The Prompt API

Model size, storage, and download behavior

  • Prompt API requires large on-device models; docs say “at least 22 GB” free space, which many see as excessive for a browser feature.
  • Actual model folders reported around 3–4 GB, with speculation that 22 GB is a safety threshold to allow multiple versions and avoid filling disks.
  • Models are lazily downloaded on first use, cached once per browser, and shared across sites.

User experience and performance

  • Several comments describe slow token generation, heating devices, and long initial download, especially on “baseline” hardware.
  • Some would rather pay for fast hosted models than run a sluggish local one; others see local as “good enough” for light tasks like search or summarization.
  • There’s concern that low-end models are only useful for trivial or very short interactions.

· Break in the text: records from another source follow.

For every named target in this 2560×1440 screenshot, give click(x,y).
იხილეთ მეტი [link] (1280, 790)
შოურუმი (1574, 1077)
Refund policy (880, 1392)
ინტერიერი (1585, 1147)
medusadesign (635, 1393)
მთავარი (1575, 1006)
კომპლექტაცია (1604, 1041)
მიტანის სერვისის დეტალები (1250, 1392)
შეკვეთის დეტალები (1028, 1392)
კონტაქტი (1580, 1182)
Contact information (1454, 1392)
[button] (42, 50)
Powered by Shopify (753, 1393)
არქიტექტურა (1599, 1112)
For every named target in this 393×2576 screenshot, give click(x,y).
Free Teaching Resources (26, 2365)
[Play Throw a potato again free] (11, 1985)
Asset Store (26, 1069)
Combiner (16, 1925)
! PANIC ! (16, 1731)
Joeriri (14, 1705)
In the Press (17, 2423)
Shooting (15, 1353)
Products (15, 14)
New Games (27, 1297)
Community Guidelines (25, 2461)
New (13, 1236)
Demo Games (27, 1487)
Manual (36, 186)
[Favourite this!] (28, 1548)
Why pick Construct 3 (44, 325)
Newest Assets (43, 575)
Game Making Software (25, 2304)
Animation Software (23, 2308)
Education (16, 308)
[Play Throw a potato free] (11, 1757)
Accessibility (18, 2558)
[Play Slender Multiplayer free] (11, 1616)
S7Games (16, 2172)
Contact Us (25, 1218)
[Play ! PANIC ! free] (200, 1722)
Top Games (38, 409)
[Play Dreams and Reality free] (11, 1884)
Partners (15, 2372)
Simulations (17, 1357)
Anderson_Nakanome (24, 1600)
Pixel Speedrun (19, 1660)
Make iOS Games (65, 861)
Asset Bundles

Privacy, surveillance, and abuse risks

  • Some view on-device inference as privacy-preserving; others distrust Chrome/Google and fear background analysis of user data.
  • Speculation about covert analytics or wiretap-adjacent uses, though others note this API isn’t required for such behavior.
  • Worries about using visitors’ machines for spam or distributed computation; countered by arguments that tiny models and low payoff limit abuse.

Use cases and experiments

  • Reported uses include: local search, summarizing hack-day writeups, AI subject-line generation, text adventure modification, AI-based email triage, and potential ad/cookie blockers.
  • A large subthread explores “de-snarkifying” social media and comment sections: filtering aggression, summarizing long threads, and stripping clickbait.
  • Some welcome this as removing “junk calories”; others fear homogenized “slop” and further detachment from unfiltered reality.

Standardization, browser ecosystem, and fragmentation

  • Prompt API currently ties to specific models per browser (e.g., Gemini Nano in Chrome, other models in other browsers).
  • Developers worry prompts are highly model-specific and that the API lacks introspection to adapt behavior per browser, making testing harder than with APIs like WebGL.
  • Links show mixed reactions from other browser vendors; some detailed, some dismissive.

Local vs cloud models and model quality

  • Comparisons claim hosted models (e.g., Gemma via APIs) are faster and more capable than in-browser Gemini Nano.
  • Some expect browsers/OSes to eventually ship multiple or better models; others find the prospect of AI baked into OSes/browsers dystopian.